Here are the four parts of every story:

  1. Introduce a sympathetic hero with a problem.
  2. Hero achieves a false victory by applying old way of living.
  3. Hero meets defeat due to his old way of thinking.
  4. Hero confronts the villain and defeats the villain due to lessons learned along the way.

This four part structure of a story appears in the overall structure of a screenplay.

Act I — Introduce hero

Act IIa — Hero achieves a False Victory.

Act IIb — Hero appears defeated

Act III — Hero wins (or loses)

Now this four part structure of story telling appears in each individual act that includes:

Inciting Incident — Introduce problem

Rising Action A — Hero achieves a False Victory

Rising Action B — Hero appears defeated

Climax — Hero wins (or loses)

You can even apply this four part structure to an individual scene. Think of the opening scene in “Star Wars.”

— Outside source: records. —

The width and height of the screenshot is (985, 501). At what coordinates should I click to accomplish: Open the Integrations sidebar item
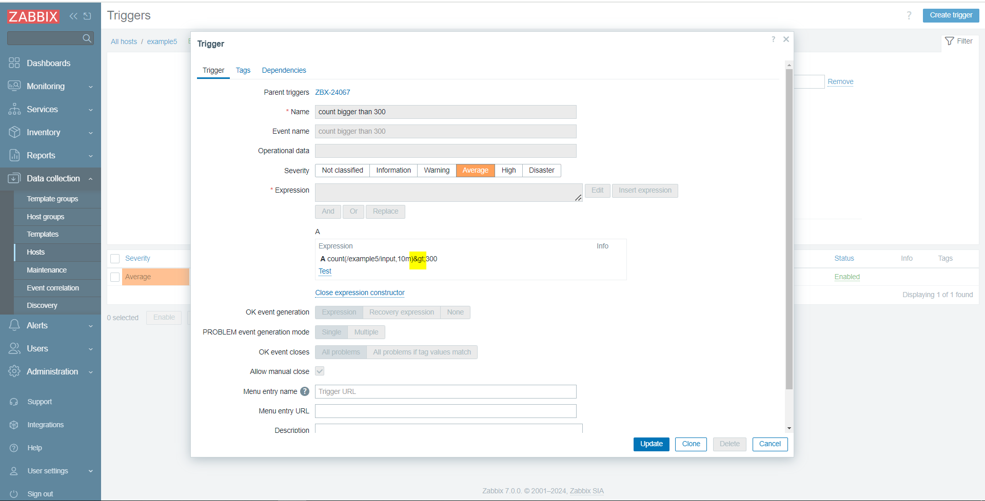click(45, 425)
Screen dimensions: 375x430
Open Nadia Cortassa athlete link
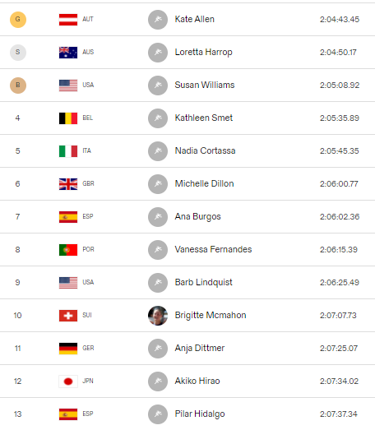click(x=205, y=150)
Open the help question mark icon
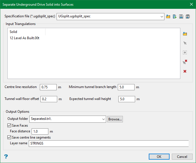Image resolution: width=196 pixels, height=163 pixels. tap(6, 156)
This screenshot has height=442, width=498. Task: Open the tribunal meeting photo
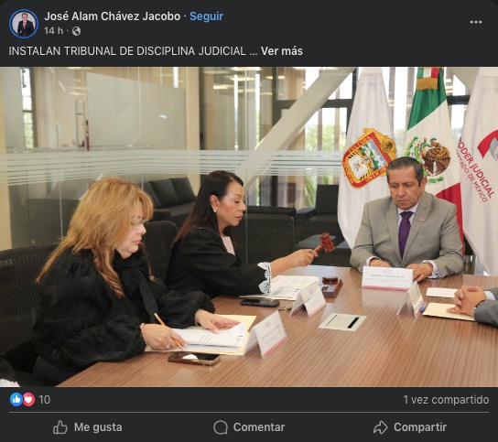(x=249, y=227)
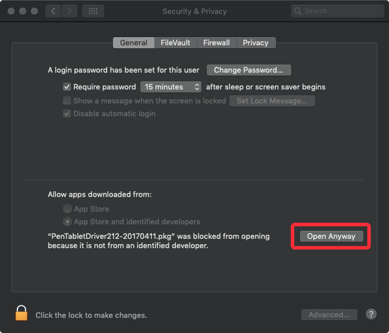Show all preferences grid button
389x333 pixels.
(x=93, y=11)
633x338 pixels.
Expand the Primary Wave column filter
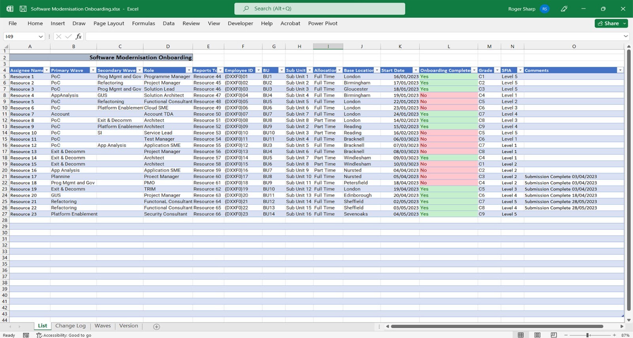coord(93,70)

Opening scene — Princess Leia’s starship is attacked and captured

Rising Action A — Her troops attack the stormtroopers coming through the blasted hole in the wall

Rising Action B — Her troops are defeated

Climax — Princess Leia is captured

The reason this four part structure of story telling works is because it wrings our emotion for maximum effect. Obviously, we can’t get involved in a story unless it appeals to us (Opening scene/Inciting Incident/Act I). Once we root for a hero, then we want to see him succeed (Rising Action A/Act IIa).

Seeing a hero succeed right away is a boring story, so next we must see the hero fail. This contrasts with the hero’s ultimate (we hope) victory at the end. Without this element of failure, the story appears flat and uninteresting. But constantly making the hero struggle makes the hero’s goal that much more in doubt and engaging (Rising Action B/Act IIb).

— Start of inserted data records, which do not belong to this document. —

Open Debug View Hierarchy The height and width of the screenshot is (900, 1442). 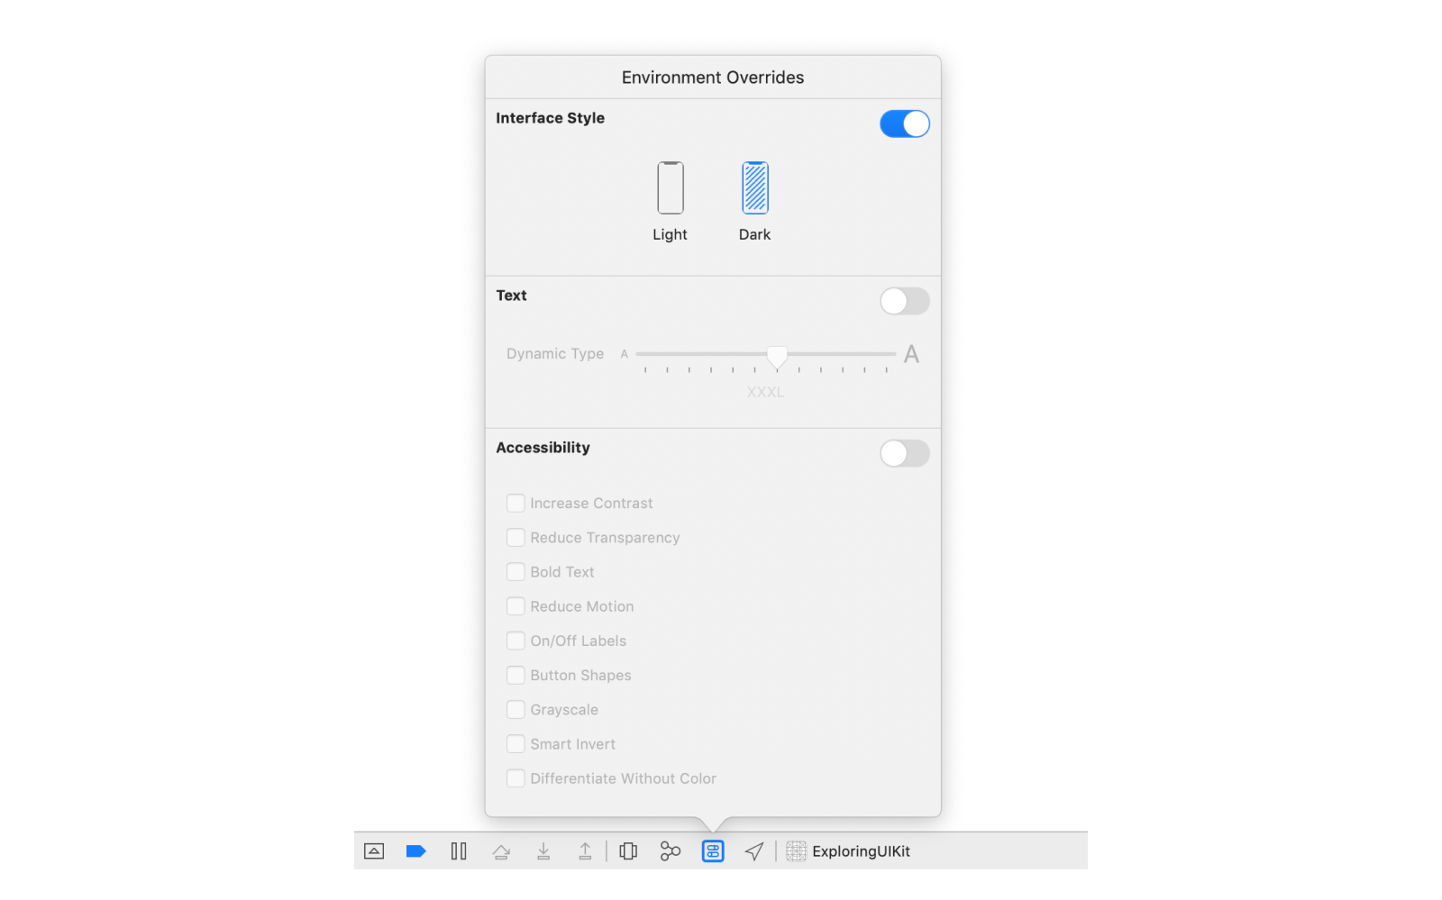pos(628,851)
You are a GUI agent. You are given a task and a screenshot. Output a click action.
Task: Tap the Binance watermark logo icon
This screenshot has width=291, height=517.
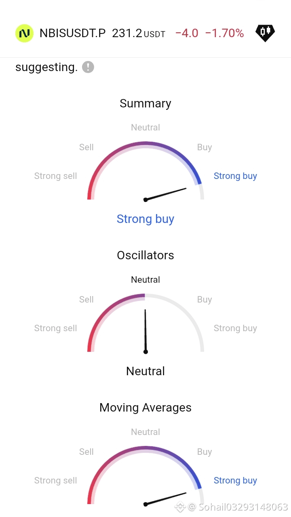(x=180, y=506)
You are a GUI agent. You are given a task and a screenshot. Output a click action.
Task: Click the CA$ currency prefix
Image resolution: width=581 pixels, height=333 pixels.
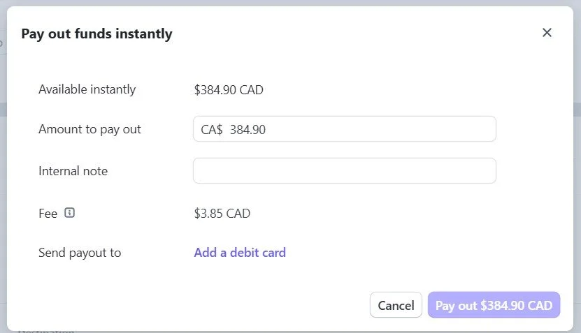click(x=211, y=130)
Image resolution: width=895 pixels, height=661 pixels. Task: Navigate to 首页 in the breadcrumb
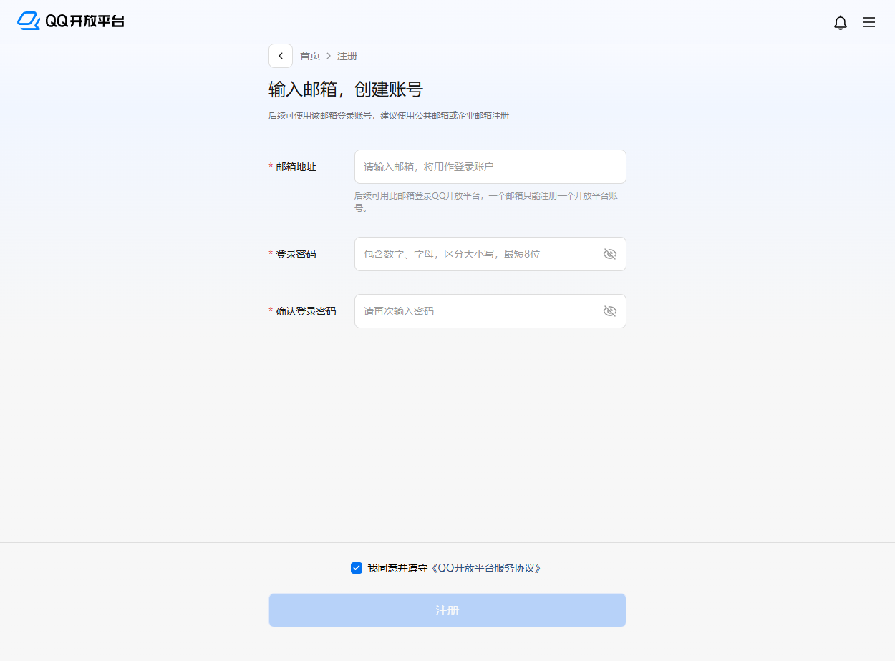310,56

Finally, we want to know how the story ends (Climax/Act III). A story or scene that embodies these four parts of story telling will simply be much more interesting than a story or scene that omits or lessens these four parts of story structure. That’s just the way people like hearing and staying engaged in a story.

So when you write a script or a scene, keep these four elements in mind. Introduce a problem, show a seemingly solution, show the hero being defeated, and then show the hero rising up and succeeding (or not). That’s the four part structure of a story that every story needs to tell.